Opdracht a
Typ het tekstfragment over Apple op de Nederlandse werkplek volledig en ongewijzigd over.

Tekstfragment
+-------+

Waarom Apple op de Nederlandse werkplek niet dominant is (maar het wel kan worden)

Geschreven door Jos Nijmeijer
4 min leestijd
17-jun-2013 13:45:00

Wij vroegen Jos Nijmeijer, hoofd van onze business unit Projecten & Advies, naar zijn kijk op Apple's positie op de Nederlandse zakelijke markt. Dit bericht verscheen eerder ook op de opiniepagina van Computable.nl, waar een levendige discussie is ontstaan over dit onderwerp.

Hierover verschillen de meningen. Eerder dit jaar maakte Good Technologies bijvoorbeeld bekend dat in het laatste kwartaal van 2012 liefst 77 procent van de activaties van smartphones en tablets op de Amerikaanse zakelijke markt een Apple-apparaat betrof. Ook onderzoeksbureau Forrester voorspelt dat Apple in 2013 flinke stappen gaat maken op de (Amerikaanse) zakelijke markt.

+-------+

Opdracht b
Zet regels uit de records om in een genummerde lijst zonder lege regels. Begin bij de regel met "This screenshot has height=408, width=2016." en stop na de regel met "coord(50,521)".

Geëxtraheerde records
+-------+

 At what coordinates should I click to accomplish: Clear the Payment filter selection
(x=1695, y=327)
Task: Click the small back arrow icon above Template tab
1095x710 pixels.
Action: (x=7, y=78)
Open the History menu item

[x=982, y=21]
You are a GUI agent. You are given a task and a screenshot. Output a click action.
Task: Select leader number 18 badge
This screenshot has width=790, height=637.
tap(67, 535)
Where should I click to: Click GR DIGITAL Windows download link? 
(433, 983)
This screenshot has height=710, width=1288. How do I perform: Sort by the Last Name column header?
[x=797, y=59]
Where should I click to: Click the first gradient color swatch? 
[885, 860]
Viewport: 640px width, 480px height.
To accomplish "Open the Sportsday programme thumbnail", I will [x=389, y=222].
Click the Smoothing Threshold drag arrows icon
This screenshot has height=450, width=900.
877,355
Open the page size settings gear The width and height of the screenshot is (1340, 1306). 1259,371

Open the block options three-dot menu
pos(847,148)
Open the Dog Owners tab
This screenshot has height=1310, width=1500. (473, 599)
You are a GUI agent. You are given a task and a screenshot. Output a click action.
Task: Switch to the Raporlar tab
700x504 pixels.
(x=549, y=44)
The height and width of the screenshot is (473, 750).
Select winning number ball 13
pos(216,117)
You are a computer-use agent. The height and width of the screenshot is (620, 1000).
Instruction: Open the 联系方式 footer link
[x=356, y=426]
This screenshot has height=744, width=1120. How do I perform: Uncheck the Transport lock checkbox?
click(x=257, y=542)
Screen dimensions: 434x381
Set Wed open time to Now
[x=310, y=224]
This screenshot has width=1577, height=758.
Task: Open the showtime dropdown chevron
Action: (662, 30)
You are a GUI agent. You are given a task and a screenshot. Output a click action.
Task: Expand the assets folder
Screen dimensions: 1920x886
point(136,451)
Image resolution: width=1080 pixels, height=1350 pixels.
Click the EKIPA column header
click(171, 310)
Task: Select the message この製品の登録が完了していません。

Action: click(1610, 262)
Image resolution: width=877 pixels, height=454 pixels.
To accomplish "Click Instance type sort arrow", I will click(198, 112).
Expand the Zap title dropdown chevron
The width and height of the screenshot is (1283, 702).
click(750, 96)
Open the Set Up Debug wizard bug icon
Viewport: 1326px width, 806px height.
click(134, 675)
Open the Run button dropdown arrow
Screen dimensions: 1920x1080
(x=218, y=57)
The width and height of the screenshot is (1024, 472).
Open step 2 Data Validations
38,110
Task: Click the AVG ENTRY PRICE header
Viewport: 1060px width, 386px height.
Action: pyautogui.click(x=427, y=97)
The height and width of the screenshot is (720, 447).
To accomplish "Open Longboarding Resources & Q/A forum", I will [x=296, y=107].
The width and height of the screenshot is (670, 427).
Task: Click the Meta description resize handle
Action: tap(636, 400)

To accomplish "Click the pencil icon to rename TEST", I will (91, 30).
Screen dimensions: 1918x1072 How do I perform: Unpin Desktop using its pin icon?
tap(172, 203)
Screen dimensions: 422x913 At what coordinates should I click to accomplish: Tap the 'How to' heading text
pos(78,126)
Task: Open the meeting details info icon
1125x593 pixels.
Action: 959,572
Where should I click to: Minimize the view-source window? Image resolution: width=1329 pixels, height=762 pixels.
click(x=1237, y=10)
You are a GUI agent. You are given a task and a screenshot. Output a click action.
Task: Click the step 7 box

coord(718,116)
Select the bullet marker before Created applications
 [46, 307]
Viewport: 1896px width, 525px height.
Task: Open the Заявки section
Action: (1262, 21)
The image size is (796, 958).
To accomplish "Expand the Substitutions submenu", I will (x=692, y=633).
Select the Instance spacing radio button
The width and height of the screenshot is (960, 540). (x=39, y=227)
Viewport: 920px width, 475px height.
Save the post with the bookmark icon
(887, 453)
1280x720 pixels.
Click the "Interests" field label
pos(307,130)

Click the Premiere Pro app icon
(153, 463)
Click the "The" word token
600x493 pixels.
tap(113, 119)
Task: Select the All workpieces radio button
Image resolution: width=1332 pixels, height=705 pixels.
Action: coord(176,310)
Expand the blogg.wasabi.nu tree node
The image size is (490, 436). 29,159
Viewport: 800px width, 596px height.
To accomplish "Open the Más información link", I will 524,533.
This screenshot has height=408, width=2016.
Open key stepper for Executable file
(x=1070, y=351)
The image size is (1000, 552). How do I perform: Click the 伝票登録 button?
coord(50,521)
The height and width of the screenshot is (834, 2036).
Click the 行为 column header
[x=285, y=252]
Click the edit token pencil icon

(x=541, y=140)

+-------+

Antwoord a
Waarom Apple op de Nederlandse werkplek niet dominant is (maar het wel kan worden)

Geschreven door Jos Nijmeijer
4 min leestijd
17-jun-2013 13:45:00

Wij vroegen Jos Nijmeijer, hoofd van onze business unit Projecten & Advies, naar zijn kijk op Apple's positie op de Nederlandse zakelijke markt. Dit bericht verscheen eerder ook op de opiniepagina van Computable.nl, waar een levendige discussie is ontstaan over dit onderwerp.

Hierover verschillen de meningen. Eerder dit jaar maakte Good Technologies bijvoorbeeld bekend dat in het laatste kwartaal van 2012 liefst 77 procent van de activaties van smartphones en tablets op de Amerikaanse zakelijke markt een Apple-apparaat betrof. Ook onderzoeksbureau Forrester voorspelt dat Apple in 2013 flinke stappen gaat maken op de (Amerikaanse) zakelijke markt.

Antwoord b
1. This screenshot has height=408, width=2016.
2. Open key stepper for Executable file
3. (x=1070, y=351)
4. The image size is (1000, 552). How do I perform: Click the 伝票登録 button?
5. coord(50,521)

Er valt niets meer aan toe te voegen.